Archivist Matt Veatch preserving Kansas’ past for the future

Matt Veatch, assistant director of the state archives and library division at the Kansas State Historical Society, helps preserve letters, diaries, photos and maps to document Kansas culture and history.

Matt Veatch

  • Age: 47
  • Occupation: State Archivist at Kansas Historical Society
  • Education: M.A. History, University of Missouri-Kansas City (1988)
  • Years in Lawrence: 20
  • Hobbies: Travel, Reading, Cooking, Gardening
  • Claim to fame: Establishing a digital State Archives to preserve Kansas
  • government records (keep.ks.gov)

You’d think an archivist would be focused on the past.

But Matt Veatch, the state archivist at the Kansas State Historical Society, is looking toward the future.

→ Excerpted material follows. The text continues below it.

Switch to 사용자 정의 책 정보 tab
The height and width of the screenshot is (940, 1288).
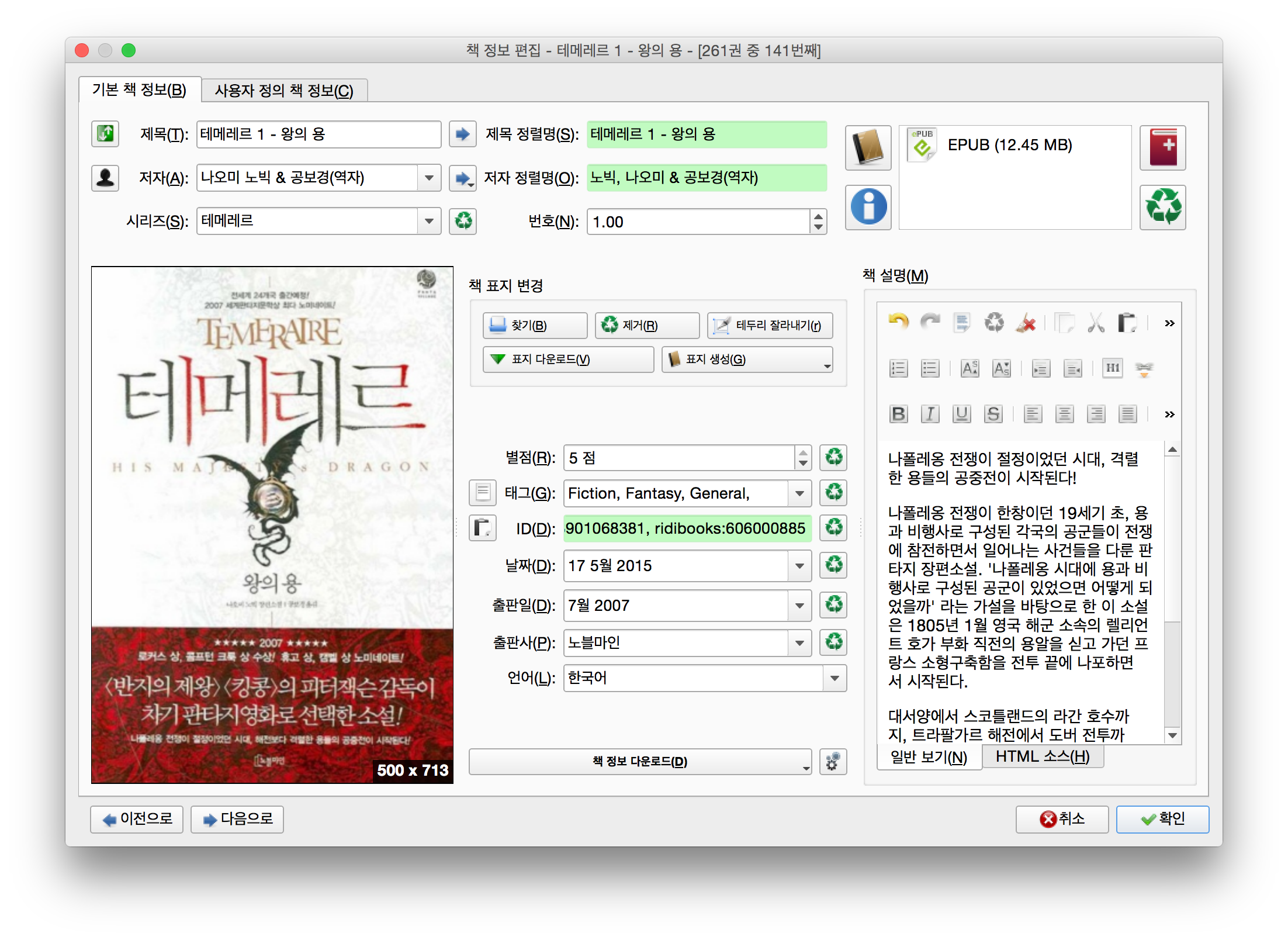(x=284, y=91)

He works to ensure that both old and recent history is preserved in a way that can be easily accessed and researched by future generations.

“We do that in order to know where we came from,” said Veatch, who lives in Lawrence and commutes every work day to his office at the State Archives and Library in Topeka.

Veatch is in charge of preserving Kansas government records that have any “enduring value.”

There are approximately 40,000 cubic-foot boxes dating back to the founding of the state in 1861. Those include the original Wyandotte Constitution and 34 letters written by abolitionist John Brown.

Increasingly, Veatch and his archivist counterparts across the nation have been working on making sure that records created digitally can be viewed under today’s computer capabilities and preserved in a way so they can be accessed in the future.

Veatch also is assistant director of the state archives and library division, which preserves letters, diaries, photos and maps to document the history and culture of Kansas.

Much of this effort can be viewed by going to the website www.kansasmemory.org, which has between 500 and 1,000 users per day. About 5,000 people per year visit the State Archives and Library research room.

Veatch, 47, and his wife Judy grew up in Omaha, Neb., and were high school sweethearts. She is an engineer at Black and Veatch (no relation). Their house at the northeast corner of 17th and Massachusetts is on the National Register of Historic Places.

Matt Veatch graduated from the University of Missouri-Kansas City with a bachelor’s and master’s degree in history. He has been working at the Kansas State Historical Society since 1992.